Competition for students is driving higher-education officials to use data-driven decision-making – and that's going to require a greater investment in technology at colleges and universities.
That's the key finding of “Higher Education Survey on Leadership, Innovation and Technology 2006,” a December study from Eduventures.*
Academic and information technology officials in higher education view their five most critical strategic objectives as:
- Improving retention rates
- Improving student learning outcomes
- Attracting/retaining faculty
- Improving use of data for strategic decision support
- Improving fund raising
Investing more in technology is considered critical if colleges and universities are going to leverage information for more data-driven decision-making. Senior administrators surveyed say the effort will require more investment in three technology budget categories: academics, administration and infrastructure. Of those surveyed:
- Almost all anticipate technology spending at their institutions to increase.
- One-third expect their IT budgets to grow by more than 5 percent.
- Roughly one-quarter expect a budget increase of greater than 5 percent for administrative and infrastructure technologies.
Make Time To Read
The Heart of Change: Real-Life Stories of How People Change Their Organizations
By John P. Kotter and Dan S. Cohen
John Kotter and Dan Cohen present an eight-step approach for creating organizational change by tapping into the feelings that motivate useful action – by making people actually see and feel change. They contend that change often fails when one depends too heavily on data, analysis and reports. The Heart of Change, which contains numerous real-life examples, is the follow-up to Kotter's book Leading Change, which presents a framework for creating change that helps organizations avoid common pitfalls involved in turnarounds.

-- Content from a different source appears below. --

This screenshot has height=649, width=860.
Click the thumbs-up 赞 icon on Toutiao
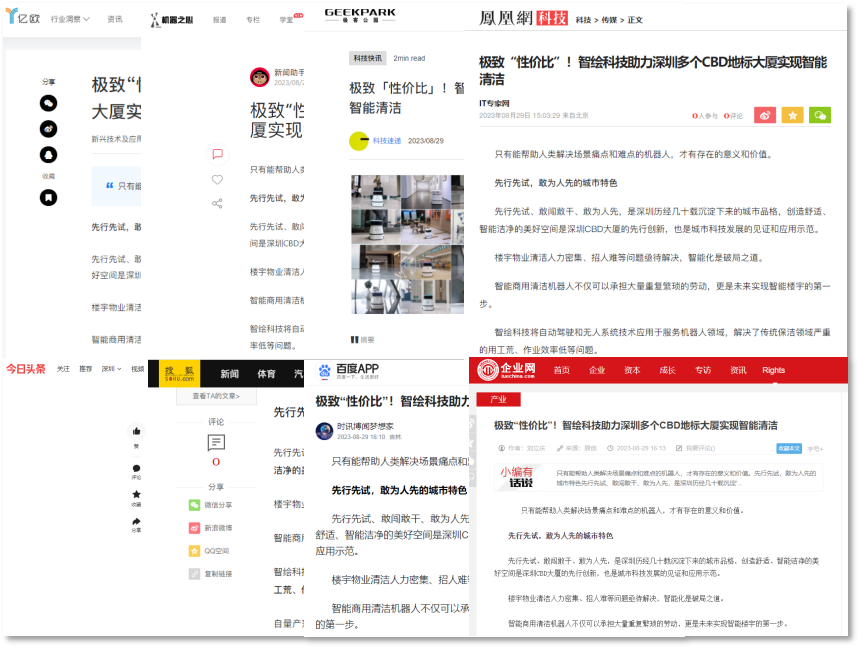pyautogui.click(x=136, y=431)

Best Technology Practices in Higher Education
By Les Lloyd
Les Lloyd presents innovative success stories from more than 30 technology leaders at colleges and universities. Peer reviews say the book is inspiring and an invaluable resource for information technology leaders. It's also considered a valuable reading experience for college and university provosts and presidents who want their schools to be competitive and for those who seek to challenge staff to integrate technology into the teaching and learning process. Lloyd examines best practices in teaching, administrative operations, technology integration and preparation for the future.